We arrived in Bursa at about 8:00am and then took a taxi, bus and then a shuttle to arrive in Uludag by about 9:30am. Burak, Ceyda, and I were starving, so we had breakfast at the hotel. Then to kick off the day with 2-3 hours of sleep we decided to ski. Now keep in mind, I have never skied in my life, so I was a beginner. I was originally going to pay 100 Turkish lira for lessons, but after giving the money, I decided no I will learn on my own. Burak taught me how to climb a hill, as well start and stop. The rest was too hard to explain so I learned as I went. By the end of the day I fell only 2 times and managed to go fast and make good turns.

We went to bed early for an early morning the next day. After breakfast and a Turkish coffee we put on our ski clothes and went for the hills again. We got pictures from the many camera men and went down different hills. I was able to go pretty fast this day, and the family said I was a really quick learner. We ended our skiing at about 5:00pm and proceeded to our rooms to rest and then prepare for dinner. After dinner, I had the obligation of finishing my marketing project. I got half of the work done and saved the rest for the next day.

The next couple days I continued working on my project,
and on the last day of skiing I was
faced with a challenge. Burak took me to the steepest hill there called, Hell. We got to the top, and as I looked down, I started shaking. I said no, no, no, absolutely NOT! Burak encouraged me, I went down about 20 meters and with my nervousness, I fell. I stood up and Burak said “Dustin, ski normal like you do.” He went down the hill, then I closed my eyes, breathed in deep and went for it. Can I just say, RUSH. There was so much adrenaline going through my veins I’m sure my heart could barely handle it. However, I made it all the way down without falling, and it was so much fun! We then climbed the hill again and had a Nescafe to relax while taking some pictures, given the perfect view. We then went down again, a different way and ended the day with a nice dinner and relaxing.

Our last day in Uludag, we all slept in and had a late breakfast.
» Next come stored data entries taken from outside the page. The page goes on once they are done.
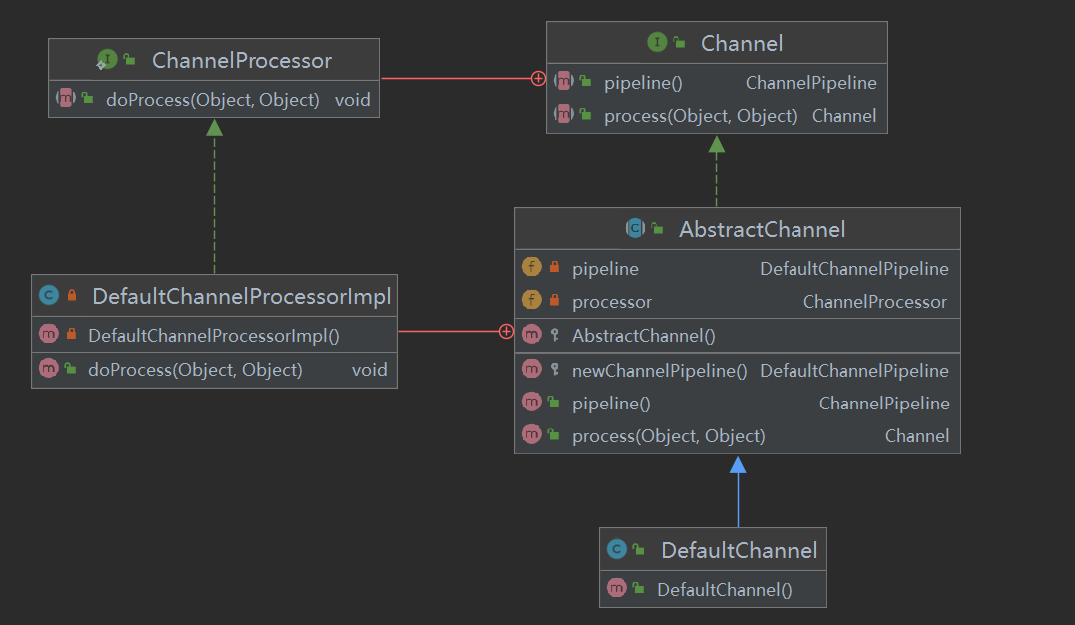The height and width of the screenshot is (625, 1075).
Task: Select process(Object, Object) in AbstractChannel
Action: pyautogui.click(x=668, y=436)
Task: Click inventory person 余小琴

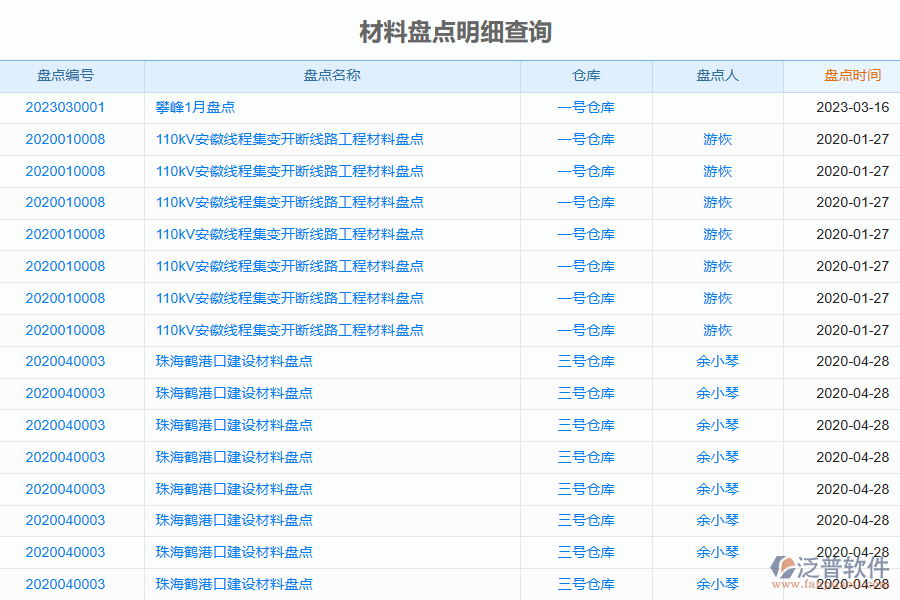Action: 717,361
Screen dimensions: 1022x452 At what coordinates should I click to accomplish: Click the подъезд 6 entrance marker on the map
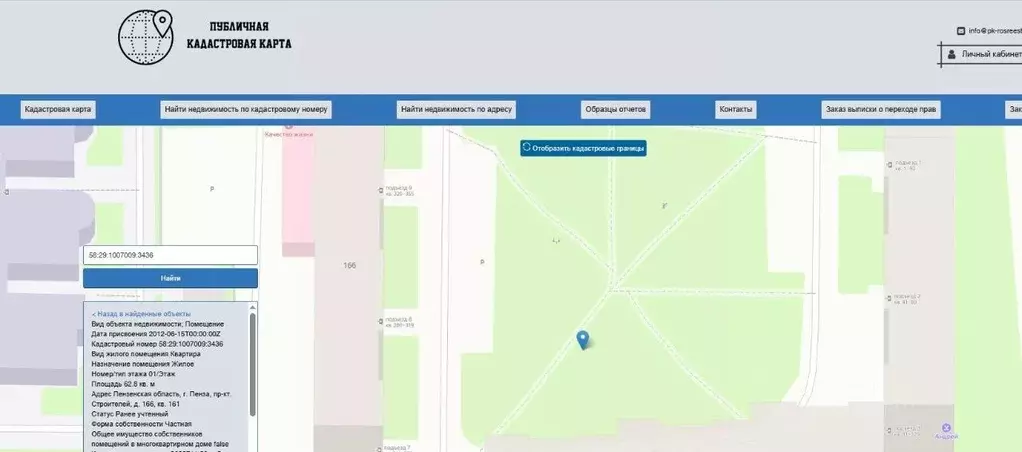click(381, 321)
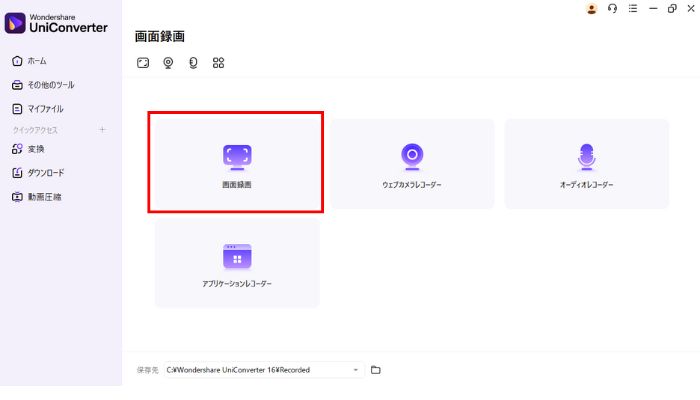This screenshot has width=700, height=400.
Task: Choose the audio recorder microphone toolbar icon
Action: click(193, 63)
We packed up and checked out of the rooms. We then sat in the lobby a couple hours, I got on the internet a little bit, also drank green tea and sipped on more Turkish coffee. We took a shuttle down the mountain and had the best doner kebab I have ever eaten in my life. We then took the bus back to Izmir at 7:00pm, leaving us there at about 1:00am.

Such a great experience all decided over a Turkish coffee. The Turkish culture for me is relaxed, they know how to not worry, they know how to take life slow, they know that being late somewhere is not a crime, and they know that work will get done one way or another. One thing that I plan on taking back to America is the coffee culture, the relaxing culture, the “let’s not worry about every little thing” culture. Because these aspects in life are what make you relaxed, live longer, and take you to different places in the world.